> **EXTRAIT DU DOCUMENT**:
********

La Hague. Une nature sauvage, une mer à perte de vue. Une mer intraitable et souveraine qui prend des vies et ne les rend pas en dépit de l'attente incessante et de l'espoir inaltérable que nourrissent certains villageois de voir leurs proches enfin revenir... Tel est l'univers austère et fascinant dans lequel évoluent les personnages des Déferlantes.

La narratrice n'est pas née là. Elle s'est réfugiée à la Hague sur le tard, emportant avec elle le souvenir de son amour récemment défunt. Ayant saisi une opportunité professionnelle dans ce havre, elle y dénombre, recense et observe les habitudes des oiseaux du terroir.

En dehors de son emploi, cette femme seule se laisse vivre à défaut de se laisser mourir. Refusant obstinément de cesser de souffrir de la perte de son compagnon, elle vivote et semble ne pas se repaître de son désespoir...

"Je me suis collée par terre, les genoux remontés. Le dos au radiateur. Bientôt un an. Le temps passait sur toi. Lui aussi, il te rongeait. Je ne supportais plus ma peau. Ma peau sans tes mains. Mon corps sans ton poids. J'ai roulé mon pull contre mon ventre. J'en ai fait une boule. J'ai plaqué mon dos contre les rails brûlants du radiateur. Je sentais les marques. Les barreaux de ton lit, à la fin, pour que tu ne tombes pas.
Et cette autre marque sur ma joue, la boursoufflure rouge qui s'effaçait peu à peu. Ce vide de moi qui me faisait suer et gémir.
Et j'ai sué.
J'ai gémi aussi en grattant les ongles contre le mur. J'ai léché le sel pour me rapprocher de ta peau."

... Jusqu'à l'arrivée de Lambert, un homme torturé qui, comme d'autres, garde rancœur contre la mer : devenu orphelin après que sa famille ait fait naufrage, Lambert est revenu à la Hague pour vendre la maison de ses parents et percer les mystères que recèle encore leur disparition...

La narratrice va accompagner Lambert dans sa quête et mettre au jour les secrets de tout un village. Un village qui, contre toute attente, conserve de navrants souvenirs et se mure dans un silence épais depuis des décennies...

Les Déferlantes, c'est donc la vie d'une bourgade et de ses habitants. Il y a Lili, la tenancière du café et sa vieille mère ; Théo, le père de Lili, qui vit isolé au sommet du village ; Nan, une dame âgée, considérée comme folle à force d'attendre au bord de l'eau que lui reviennent ses morts...

"Les vagues avaient cédé. Le bord de la mer était recouvert d'une frange d'écume épaisse et jaune avec, un peu partout, des algues en paquets comme de longues chevelures qui auraient été vomies là.

La vieille Nan était sur la digue, les deux bras en croix sur le ventre, son crucifix à la main, elle faisait face au large. Elle portait son habit de tempête, une longue robe noire, un tissu épais, ceux qui la connaissaient disaient que l'on pouvait lire des mots cousus avec du fil noir. Des mots en fil. Et que ces mots racontaient son histoire.

********

> **DONNÉES À TRAITER**:
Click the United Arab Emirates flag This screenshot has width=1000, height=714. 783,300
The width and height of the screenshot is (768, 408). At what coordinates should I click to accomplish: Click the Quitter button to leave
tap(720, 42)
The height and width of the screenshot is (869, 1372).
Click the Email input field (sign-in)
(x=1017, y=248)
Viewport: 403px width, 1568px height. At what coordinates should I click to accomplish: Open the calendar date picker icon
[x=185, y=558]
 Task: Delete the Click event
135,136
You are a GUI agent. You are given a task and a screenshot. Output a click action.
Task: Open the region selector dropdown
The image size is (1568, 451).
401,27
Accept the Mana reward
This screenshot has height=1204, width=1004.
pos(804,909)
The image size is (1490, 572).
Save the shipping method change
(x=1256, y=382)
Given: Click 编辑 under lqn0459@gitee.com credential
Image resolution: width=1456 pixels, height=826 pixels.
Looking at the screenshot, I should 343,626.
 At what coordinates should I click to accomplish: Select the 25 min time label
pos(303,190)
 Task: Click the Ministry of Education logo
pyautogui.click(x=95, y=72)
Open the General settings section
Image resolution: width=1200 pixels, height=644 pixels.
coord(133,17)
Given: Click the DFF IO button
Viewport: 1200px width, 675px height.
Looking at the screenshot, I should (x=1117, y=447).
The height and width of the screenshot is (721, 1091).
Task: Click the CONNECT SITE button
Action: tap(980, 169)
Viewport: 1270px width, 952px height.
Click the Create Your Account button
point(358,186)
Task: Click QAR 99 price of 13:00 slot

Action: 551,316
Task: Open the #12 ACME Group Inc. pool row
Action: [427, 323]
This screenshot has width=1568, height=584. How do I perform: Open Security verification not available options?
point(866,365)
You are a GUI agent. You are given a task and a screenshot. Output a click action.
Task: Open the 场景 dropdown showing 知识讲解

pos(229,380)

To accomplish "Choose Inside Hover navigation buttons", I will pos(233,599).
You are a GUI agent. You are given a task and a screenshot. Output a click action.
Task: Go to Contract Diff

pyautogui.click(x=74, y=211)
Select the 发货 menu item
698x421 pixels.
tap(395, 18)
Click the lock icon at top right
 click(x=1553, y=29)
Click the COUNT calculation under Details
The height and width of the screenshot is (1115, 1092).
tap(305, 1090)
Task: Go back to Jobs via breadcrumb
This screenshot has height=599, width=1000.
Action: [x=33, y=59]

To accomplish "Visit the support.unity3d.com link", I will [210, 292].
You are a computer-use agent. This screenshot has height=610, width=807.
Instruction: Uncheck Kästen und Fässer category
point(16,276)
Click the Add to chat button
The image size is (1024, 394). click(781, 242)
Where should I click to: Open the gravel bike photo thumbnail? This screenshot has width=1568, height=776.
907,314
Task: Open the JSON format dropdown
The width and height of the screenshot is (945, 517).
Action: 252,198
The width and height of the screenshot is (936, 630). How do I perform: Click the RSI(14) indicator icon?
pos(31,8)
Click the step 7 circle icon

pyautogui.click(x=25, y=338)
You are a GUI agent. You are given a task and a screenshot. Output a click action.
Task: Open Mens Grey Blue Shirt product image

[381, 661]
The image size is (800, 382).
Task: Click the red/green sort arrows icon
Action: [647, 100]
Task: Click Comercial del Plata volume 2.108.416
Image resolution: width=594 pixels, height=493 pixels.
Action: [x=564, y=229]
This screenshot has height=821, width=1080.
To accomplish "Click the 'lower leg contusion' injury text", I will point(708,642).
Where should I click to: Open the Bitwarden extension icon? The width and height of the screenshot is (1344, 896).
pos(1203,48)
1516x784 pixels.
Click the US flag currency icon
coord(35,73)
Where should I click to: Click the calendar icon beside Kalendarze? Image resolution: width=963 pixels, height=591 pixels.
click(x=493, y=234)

********

> **TRAVAIL DEMANDÉ**:
**a.** Citez mot pour mot le passage du texte sur Les Déferlantes qui va de « En dehors de » jusqu'à « de son désespoir... ».
**b.** Imprimez à l'identique les lignes de la liste qui vont de celle contenant « Task: Delete the Click event » jusqu'à celle contenant « pos(804,909) », ces deux lignes comprises.
Le texte sur Les Déferlantes et la liste sont deux ensembles distincts, sans lien entre eux.

> **RÉPONSES FOURNIES**:
**a.**
En dehors de son emploi, cette femme seule se laisse vivre à défaut de se laisser mourir. Refusant obstinément de cesser de souffrir de la perte de son compagnon, elle vivote et semble ne pas se repaître de son désespoir...

**b.**
 Task: Delete the Click event
135,136
You are a GUI agent. You are given a task and a screenshot. Output a click action.
Task: Open the region selector dropdown
The image size is (1568, 451).
401,27
Accept the Mana reward
This screenshot has height=1204, width=1004.
pos(804,909)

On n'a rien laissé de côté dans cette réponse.